Adam Lindner | Sports Editor
On Aug. 25, tropical storm-turned-Category 4 Hurricane Harvey hit the Texas Gulf Coast, and in the coming days, severe winds, rain and floods had gravely damaged much of Houston and the surrounding region.
In an effort to aid areas heavily affected by the hurricane, University of Houston men’s basketball coach Kelvin Sampson tweeted on Aug. 28, “I have had so many of my friends in the coaching profession text and call, offering prayers and thoughts for all Houstonians. They all ask what [they] can do to help. … Well, I came up with something I think coaches at all levels can help with. Both men’s and women’s [high school programs], [junior colleges], [every level of college]… If you can, please send 20 of your school’s T-shirts and 10 pairs of shoes to [our basketball program.] … We will get everything to the right agencies to be distributed.”
Duquesne associate athletic director Dave Saba saw coach Sampson’s request on Twitter on Monday night, and relayed the message to Duquesne men’s basketball head coach Keith Dambrot on Tuesday morning before practice.
“There was never hesitation to help out,” Saba said. “Coach Dambrot and the staff were all on-board immediately, and it got done in literally less than two hours.”
“We ended up sending 10 to 12 pairs of shoes, and at least 40 shirts. We filled two boxes, and tried to find smaller sizes for children and women that may be in need,” Saba continued.
“College basketball is a close-knit community so when someone may be in need of assistance, we’re always happy to help, and especially in a time like this,” he added.
Dambrot said that on top of his moral compass guiding him to assist Hurricane Harvey victims, he has interpersonal connections with several Houstonians that made the situation all the more resounding for him.
“Ironically for us, we had four Houston kids on our team at Akron [last season], and we played Houston in the NIT last year, so it kind of hit home for us especially,” Dambrot said.

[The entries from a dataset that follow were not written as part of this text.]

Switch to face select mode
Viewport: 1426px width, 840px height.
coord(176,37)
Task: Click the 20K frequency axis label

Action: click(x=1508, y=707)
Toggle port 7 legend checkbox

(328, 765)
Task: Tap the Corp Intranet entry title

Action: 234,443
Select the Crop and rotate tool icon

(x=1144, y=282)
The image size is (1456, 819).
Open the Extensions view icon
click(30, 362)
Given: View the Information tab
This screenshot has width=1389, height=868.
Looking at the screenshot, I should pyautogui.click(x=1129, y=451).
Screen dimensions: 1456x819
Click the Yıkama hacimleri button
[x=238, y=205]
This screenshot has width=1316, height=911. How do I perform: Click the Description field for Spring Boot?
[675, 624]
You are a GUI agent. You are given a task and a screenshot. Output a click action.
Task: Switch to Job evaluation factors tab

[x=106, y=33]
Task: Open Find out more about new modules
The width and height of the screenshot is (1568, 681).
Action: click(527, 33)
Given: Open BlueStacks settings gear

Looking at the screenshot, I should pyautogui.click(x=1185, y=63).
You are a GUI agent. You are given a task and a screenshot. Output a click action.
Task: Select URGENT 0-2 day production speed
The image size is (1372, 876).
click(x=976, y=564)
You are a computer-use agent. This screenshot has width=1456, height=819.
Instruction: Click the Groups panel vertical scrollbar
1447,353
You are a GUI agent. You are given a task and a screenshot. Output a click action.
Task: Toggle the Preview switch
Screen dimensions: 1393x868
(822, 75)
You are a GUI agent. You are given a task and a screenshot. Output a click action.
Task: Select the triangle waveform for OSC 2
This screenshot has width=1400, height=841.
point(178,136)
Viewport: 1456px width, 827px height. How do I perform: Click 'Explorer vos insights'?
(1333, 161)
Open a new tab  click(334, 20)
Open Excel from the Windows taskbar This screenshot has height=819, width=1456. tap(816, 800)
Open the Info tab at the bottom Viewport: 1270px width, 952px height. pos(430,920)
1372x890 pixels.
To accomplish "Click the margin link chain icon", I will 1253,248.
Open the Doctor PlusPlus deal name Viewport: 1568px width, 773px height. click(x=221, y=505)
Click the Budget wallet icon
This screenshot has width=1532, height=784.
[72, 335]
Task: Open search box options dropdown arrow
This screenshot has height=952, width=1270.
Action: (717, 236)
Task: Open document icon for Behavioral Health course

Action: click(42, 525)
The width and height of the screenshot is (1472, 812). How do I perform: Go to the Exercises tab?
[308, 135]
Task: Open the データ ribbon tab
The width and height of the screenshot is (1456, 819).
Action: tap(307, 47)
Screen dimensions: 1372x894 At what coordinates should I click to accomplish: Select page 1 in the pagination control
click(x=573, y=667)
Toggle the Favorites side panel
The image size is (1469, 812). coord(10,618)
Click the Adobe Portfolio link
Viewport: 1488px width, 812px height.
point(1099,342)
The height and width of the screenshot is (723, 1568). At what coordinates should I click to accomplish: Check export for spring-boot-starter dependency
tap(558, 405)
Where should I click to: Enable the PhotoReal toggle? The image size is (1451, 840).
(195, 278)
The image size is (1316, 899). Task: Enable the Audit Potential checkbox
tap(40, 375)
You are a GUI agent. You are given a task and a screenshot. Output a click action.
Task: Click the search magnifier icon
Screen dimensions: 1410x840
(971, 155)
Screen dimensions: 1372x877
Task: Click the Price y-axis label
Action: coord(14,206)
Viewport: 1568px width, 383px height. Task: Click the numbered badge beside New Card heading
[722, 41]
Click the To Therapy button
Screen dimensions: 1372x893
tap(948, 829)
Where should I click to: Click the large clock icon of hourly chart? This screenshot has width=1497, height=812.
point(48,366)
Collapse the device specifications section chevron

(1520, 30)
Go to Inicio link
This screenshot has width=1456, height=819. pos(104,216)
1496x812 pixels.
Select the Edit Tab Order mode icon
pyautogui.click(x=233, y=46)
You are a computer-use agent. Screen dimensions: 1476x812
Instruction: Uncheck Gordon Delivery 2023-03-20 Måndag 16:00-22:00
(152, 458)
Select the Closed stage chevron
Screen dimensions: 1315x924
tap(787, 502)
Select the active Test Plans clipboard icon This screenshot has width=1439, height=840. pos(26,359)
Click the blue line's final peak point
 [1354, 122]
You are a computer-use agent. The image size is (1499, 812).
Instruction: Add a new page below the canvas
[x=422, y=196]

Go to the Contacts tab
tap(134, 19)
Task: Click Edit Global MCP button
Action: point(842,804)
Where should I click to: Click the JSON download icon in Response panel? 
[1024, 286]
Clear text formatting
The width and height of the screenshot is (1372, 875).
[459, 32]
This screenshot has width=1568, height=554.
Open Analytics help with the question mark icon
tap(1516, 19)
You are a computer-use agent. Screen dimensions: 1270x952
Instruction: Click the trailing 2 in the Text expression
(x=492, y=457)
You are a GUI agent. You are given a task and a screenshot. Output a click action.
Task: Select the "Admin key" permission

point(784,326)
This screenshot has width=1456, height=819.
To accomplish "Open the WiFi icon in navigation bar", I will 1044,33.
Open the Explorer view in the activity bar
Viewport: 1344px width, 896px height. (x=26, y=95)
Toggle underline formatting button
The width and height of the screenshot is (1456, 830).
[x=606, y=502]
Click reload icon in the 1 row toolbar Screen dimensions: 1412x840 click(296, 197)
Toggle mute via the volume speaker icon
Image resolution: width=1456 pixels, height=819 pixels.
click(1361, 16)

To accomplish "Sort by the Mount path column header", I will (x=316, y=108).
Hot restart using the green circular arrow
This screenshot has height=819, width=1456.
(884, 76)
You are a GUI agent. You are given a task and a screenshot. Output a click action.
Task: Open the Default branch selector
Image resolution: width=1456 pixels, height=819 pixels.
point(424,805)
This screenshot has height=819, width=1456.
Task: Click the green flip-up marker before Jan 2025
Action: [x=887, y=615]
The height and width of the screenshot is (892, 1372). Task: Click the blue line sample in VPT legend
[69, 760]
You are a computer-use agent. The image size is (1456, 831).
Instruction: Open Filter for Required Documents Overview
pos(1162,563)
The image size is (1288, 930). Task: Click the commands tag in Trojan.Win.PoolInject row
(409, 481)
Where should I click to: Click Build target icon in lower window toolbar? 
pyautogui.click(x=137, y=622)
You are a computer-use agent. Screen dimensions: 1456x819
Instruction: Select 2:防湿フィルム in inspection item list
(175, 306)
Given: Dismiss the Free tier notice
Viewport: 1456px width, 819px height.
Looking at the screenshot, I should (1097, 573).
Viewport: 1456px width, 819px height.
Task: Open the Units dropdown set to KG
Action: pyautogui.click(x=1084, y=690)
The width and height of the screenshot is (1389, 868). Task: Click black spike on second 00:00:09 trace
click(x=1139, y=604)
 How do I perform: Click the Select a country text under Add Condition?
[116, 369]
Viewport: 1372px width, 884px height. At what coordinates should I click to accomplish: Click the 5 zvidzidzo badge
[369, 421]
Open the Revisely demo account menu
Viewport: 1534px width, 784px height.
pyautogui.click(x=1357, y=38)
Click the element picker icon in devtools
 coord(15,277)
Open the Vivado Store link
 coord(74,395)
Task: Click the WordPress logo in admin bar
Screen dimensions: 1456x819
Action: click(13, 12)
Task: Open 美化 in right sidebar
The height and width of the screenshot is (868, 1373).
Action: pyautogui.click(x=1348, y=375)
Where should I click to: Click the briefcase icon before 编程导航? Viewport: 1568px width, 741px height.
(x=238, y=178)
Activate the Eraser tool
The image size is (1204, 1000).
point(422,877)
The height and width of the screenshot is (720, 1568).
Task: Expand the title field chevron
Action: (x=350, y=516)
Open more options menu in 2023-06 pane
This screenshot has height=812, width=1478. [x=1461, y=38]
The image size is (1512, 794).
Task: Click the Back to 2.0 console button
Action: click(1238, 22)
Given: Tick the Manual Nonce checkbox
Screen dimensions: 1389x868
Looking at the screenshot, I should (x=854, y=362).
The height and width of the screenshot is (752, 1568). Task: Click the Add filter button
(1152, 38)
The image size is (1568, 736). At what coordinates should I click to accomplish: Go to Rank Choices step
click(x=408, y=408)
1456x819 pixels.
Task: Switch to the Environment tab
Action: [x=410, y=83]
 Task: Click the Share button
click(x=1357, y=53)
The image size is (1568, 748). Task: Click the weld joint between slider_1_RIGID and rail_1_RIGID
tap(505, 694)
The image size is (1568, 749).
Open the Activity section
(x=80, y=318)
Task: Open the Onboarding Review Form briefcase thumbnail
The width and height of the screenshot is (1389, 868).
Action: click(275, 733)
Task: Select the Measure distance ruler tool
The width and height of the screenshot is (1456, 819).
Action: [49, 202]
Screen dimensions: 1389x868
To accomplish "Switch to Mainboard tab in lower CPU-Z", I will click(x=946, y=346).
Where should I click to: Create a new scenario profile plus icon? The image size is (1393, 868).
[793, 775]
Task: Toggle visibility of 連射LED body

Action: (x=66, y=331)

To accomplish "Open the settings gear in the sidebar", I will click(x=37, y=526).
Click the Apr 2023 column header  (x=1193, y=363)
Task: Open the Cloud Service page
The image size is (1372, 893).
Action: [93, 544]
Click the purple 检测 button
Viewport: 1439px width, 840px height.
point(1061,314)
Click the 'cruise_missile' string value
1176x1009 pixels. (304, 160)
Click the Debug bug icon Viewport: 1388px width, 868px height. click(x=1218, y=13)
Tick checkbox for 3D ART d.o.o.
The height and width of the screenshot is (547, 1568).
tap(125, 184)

“That’s really what you’re supposed to do. I mean, especially when you’re at an institution like Duquesne, where you’re a Catholic school and that’s kind of what you’re taught to do, so it’s only the right thing,” Dambrot remarked.
As the fiercest part of the storm has passed and the Houston area prepares for significant flooding, coaches from across the country hope that their contributions will be able to provide comfort to displaced victims.
“When you have extra stuff, which — everybody has some extra stuff that they can get to somebody that needs it,” Dambrot said. “To me, that’s almost a no-brainer.”